━━━ INPUT FOR THIS TASK ━━━

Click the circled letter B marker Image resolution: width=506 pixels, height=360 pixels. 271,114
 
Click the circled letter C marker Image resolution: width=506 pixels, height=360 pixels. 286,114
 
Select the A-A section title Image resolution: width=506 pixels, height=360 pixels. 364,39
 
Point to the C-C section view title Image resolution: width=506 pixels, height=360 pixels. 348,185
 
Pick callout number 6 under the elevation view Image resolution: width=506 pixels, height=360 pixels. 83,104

━━━

**THE REQUEST**
Copy the records above word for word, keeping every line as it appears.

**RESPONSE**
Click the circled letter B marker Image resolution: width=506 pixels, height=360 pixels. 271,114
 
Click the circled letter C marker Image resolution: width=506 pixels, height=360 pixels. 286,114
 
Select the A-A section title Image resolution: width=506 pixels, height=360 pixels. 364,39
 
Point to the C-C section view title Image resolution: width=506 pixels, height=360 pixels. 348,185
 
Pick callout number 6 under the elevation view Image resolution: width=506 pixels, height=360 pixels. 83,104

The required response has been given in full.